William Alfred Fitzherbert (1842 – 2 February 1906) was the first Mayor of Lower Hutt, New Zealand, from when Lower Hutt became a borough in 1891 to 1898. He was an engineer and farmer in New Zealand.

William Fitzherbert was born in London in 1842, a son of William Fitzherbert. The family followed his father to Wellington about 1846. Fitzherbert was educated in Wellington, at Sydney Grammar School, and at Canterbury University College. He was an engineer with the Wellington Provincial Council and with the Hutt County Council. He farmed in the Wanganui district, and then in the Hutt Valley and in Hawke's Bay.

On 17 November 1875, he married Fanny, the adopted daughter of George Waterhouse. They had five daughters and four sons.
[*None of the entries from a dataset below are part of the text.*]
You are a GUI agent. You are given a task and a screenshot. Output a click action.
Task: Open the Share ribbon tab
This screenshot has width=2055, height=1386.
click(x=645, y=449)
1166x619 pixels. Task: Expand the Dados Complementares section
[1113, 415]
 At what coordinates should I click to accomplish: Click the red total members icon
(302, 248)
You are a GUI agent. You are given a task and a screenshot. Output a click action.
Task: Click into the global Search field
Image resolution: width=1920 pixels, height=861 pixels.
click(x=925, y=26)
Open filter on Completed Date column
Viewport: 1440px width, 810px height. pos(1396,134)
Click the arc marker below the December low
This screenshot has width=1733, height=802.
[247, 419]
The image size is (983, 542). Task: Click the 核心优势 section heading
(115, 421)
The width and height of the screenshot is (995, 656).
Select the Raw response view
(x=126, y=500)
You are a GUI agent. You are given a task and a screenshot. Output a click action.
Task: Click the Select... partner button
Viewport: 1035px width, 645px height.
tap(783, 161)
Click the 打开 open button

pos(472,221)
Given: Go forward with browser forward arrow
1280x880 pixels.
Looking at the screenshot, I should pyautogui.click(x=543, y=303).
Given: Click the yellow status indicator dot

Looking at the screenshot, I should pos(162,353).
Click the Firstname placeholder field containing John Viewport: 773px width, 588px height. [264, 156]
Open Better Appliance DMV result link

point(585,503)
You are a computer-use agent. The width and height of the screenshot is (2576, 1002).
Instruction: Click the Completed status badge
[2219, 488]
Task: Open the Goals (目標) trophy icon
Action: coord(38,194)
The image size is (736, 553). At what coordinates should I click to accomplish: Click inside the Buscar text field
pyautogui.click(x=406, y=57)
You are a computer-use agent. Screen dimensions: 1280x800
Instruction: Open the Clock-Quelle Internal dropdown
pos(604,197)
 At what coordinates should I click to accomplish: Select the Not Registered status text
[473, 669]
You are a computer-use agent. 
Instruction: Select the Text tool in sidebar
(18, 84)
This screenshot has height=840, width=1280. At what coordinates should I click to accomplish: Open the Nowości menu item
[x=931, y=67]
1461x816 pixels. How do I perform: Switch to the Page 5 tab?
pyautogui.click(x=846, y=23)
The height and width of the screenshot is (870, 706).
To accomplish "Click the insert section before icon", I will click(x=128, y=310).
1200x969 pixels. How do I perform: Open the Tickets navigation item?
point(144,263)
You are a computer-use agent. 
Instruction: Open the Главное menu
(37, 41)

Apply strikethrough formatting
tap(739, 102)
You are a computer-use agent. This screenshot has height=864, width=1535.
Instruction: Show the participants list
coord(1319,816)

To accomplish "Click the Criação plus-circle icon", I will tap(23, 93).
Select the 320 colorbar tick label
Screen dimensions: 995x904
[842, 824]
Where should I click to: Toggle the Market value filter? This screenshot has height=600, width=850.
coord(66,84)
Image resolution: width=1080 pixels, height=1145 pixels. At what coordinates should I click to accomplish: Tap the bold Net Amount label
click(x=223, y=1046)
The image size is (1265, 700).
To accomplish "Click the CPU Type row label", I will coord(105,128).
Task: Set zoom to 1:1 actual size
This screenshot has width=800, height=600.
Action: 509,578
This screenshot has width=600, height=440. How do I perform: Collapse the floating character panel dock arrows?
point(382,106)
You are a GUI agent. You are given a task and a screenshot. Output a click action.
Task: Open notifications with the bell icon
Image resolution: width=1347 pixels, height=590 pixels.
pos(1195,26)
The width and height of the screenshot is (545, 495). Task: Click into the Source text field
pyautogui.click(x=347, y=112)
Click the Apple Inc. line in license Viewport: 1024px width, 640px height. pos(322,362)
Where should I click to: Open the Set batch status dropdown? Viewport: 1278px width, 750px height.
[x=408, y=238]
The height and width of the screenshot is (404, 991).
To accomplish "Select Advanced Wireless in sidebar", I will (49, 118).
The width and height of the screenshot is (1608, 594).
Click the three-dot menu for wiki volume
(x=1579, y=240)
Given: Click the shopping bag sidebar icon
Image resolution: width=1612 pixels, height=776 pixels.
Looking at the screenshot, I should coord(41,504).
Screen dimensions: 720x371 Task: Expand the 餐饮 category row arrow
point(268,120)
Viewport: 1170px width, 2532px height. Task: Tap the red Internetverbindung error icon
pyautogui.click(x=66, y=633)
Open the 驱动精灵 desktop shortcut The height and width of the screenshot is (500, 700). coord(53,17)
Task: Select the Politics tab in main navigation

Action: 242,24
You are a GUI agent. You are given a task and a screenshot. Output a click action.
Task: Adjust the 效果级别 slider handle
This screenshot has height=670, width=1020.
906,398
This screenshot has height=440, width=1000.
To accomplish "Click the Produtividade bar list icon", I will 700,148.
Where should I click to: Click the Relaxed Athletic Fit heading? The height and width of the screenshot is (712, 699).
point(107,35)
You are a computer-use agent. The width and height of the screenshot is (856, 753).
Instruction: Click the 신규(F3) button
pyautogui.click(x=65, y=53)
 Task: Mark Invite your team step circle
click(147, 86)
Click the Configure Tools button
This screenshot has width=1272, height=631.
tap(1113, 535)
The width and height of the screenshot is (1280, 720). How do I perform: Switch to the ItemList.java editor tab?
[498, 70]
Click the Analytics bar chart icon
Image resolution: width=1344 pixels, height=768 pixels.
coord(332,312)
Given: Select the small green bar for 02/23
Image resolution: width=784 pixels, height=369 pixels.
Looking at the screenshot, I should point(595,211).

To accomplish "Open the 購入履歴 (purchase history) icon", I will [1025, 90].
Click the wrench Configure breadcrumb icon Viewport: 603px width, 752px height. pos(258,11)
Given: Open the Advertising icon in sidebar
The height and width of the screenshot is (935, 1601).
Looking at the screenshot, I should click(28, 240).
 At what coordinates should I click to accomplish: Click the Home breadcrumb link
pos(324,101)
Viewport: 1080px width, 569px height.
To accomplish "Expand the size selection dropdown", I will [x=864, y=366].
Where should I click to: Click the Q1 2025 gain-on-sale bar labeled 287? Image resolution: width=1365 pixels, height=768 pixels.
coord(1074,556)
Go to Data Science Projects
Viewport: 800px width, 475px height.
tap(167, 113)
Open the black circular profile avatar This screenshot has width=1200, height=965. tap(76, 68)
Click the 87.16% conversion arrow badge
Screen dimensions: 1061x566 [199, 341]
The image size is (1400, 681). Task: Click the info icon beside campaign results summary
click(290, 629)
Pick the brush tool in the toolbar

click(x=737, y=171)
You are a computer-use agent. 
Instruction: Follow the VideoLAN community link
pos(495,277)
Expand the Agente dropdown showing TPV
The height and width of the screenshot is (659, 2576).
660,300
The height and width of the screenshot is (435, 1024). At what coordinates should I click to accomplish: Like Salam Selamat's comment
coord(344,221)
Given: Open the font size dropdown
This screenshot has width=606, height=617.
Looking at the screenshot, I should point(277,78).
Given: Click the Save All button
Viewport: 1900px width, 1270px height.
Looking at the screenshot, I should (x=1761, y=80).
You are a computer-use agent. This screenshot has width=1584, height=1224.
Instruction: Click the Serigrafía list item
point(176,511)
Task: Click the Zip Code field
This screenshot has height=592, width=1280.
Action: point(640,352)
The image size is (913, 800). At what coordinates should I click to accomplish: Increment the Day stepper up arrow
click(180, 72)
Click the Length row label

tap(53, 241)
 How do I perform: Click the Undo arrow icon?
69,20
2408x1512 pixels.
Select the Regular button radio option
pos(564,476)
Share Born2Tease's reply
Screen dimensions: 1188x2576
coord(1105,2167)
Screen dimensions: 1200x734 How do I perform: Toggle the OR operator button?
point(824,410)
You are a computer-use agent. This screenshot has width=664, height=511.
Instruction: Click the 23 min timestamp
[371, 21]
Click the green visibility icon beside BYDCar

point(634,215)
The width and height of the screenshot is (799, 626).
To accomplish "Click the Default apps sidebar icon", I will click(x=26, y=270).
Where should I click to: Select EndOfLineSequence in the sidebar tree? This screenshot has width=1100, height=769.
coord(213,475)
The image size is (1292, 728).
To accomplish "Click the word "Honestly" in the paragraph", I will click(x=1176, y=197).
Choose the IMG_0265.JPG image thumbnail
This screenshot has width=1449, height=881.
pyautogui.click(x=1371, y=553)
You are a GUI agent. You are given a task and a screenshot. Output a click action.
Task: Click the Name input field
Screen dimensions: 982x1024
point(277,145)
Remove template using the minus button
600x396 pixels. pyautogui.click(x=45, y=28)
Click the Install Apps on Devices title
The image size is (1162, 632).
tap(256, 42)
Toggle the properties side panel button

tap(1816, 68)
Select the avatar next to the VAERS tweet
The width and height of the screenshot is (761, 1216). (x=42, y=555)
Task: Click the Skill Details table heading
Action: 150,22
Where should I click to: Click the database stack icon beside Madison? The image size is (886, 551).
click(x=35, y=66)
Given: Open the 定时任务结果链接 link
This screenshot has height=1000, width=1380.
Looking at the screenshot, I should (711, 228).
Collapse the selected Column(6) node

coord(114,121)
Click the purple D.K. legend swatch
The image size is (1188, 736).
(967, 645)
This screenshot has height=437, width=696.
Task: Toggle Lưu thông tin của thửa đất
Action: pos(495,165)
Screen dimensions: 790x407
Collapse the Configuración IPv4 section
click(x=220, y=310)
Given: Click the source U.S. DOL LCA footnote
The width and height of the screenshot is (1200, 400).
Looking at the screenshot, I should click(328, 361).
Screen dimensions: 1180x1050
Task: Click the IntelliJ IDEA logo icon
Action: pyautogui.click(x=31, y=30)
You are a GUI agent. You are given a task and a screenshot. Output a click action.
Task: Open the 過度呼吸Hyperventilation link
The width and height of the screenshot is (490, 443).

In 1904 he built Norbury, now Minoh Friendship House, to house his daughter Alice and her husband George William von Zedlitz, Victoria University's first professor of modern languages. Alice married Professor von Zedlitz in 1905, and Alicetown in Lower Hutt was named after her.

Fitzherbert died suddenly in Lower Hutt on 2 February 1906 of heart failure.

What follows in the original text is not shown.